**Verilen metin**
• • • • • • •

Ankara günümüzde Trump'ın İran'a karşı agresif olduğunu ve İran'a karşı Suudi Arabistan'ın yanında yer aldığını anlamış durumdadır. Bu nedenle, Erdoğan yeni bir pozisyon almaktadır: Suudi Arabistan'ın arkasına saklanarak, ABD'nin İran'a olan düşmanlığını taklit etmekte ve sonuç olarak kendisinin bir kez daha Suriye Devlet Başkanı Bashar Assad'a karşı olduğunu ilan etmektedir.
 
Türkiye'nin yeni pozisyonu, Senatör John McCain'in Kobani'ye gerçekleştirdiği Kürt YPG ve ABD Özel Kuvvetleri ziyareti esnasında da doğrulanmıştır. McCain, Kobani'ye Türkiye üzerinden gelmiştir. ABD özel temsilcisi Brett Mcgurk'un, daha önce YPK Kürt Savaşçıları Tugayına yaptığı ziyaret Ankara tarafından kınanmıştır. McCain'in Türkiye üzerinden Kobani'ye gitmesi daha büyük bir anlaşmanın olduğunun kanıtıdır.

• • • • • • •

**Veri kümesi içeriği**
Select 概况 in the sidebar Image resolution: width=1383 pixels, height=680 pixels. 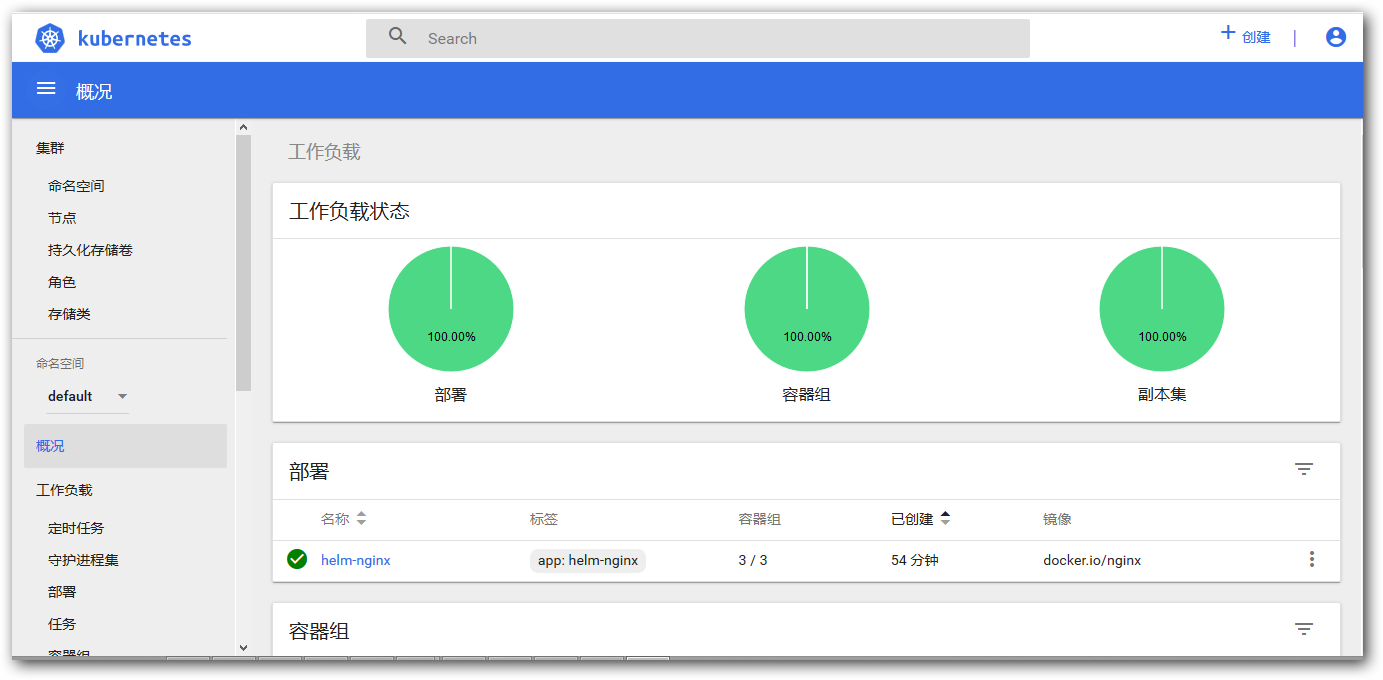point(50,445)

• • • • • • •

**Görev tanımı**
Türkiye'nin yeni tutumunu anlatan metne göre aşağıdaki soruları kısaca cevaplayın:
(a) Erdoğan kimin arkasına saklanıyor?
(b) McCain Kobani'ye hangi ülke üzerinden gelmiş?
(c) Ankara kimin ziyaretini kınamış?

**Tamamlanmış cevap**
(a) Suudi Arabistan'ın.
(b) Türkiye üzerinden.
(c) ABD özel temsilcisi Brett Mcgurk'un ziyaretini.